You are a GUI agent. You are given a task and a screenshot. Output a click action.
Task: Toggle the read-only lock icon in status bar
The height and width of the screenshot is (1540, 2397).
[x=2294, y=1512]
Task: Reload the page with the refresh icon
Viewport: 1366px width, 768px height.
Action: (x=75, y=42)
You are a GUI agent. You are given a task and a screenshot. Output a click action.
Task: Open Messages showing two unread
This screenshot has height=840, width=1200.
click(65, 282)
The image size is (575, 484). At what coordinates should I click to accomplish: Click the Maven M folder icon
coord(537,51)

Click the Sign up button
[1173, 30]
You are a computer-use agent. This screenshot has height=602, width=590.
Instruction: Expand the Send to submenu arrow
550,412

____________

Rescale the listing above by writing out every line again, requests included, with each coordinate in the answers multiplied by 1.7 and rounded to a whole number, halves rounded up. Leave all numbers in the requests unchanged.

You are a GUI agent. You are given a task and a screenshot. Output a click action.
Task: Toggle the read-only lock icon in status bar
The height and width of the screenshot is (1540, 2397).
[x=3900, y=2570]
Task: Reload the page with the refresh icon
Viewport: 1366px width, 768px height.
Action: (x=128, y=71)
You are a GUI agent. You are given a task and a screenshot. Output a click action.
Task: Open Messages showing two unread
This screenshot has height=840, width=1200.
click(111, 479)
The image size is (575, 484). At what coordinates should I click to accomplish: Click the Maven M folder icon
coord(913,87)

Click the Sign up button
[1994, 51]
You are a computer-use agent. This screenshot has height=602, width=590.
Instruction: Expand the Send to submenu arrow
935,700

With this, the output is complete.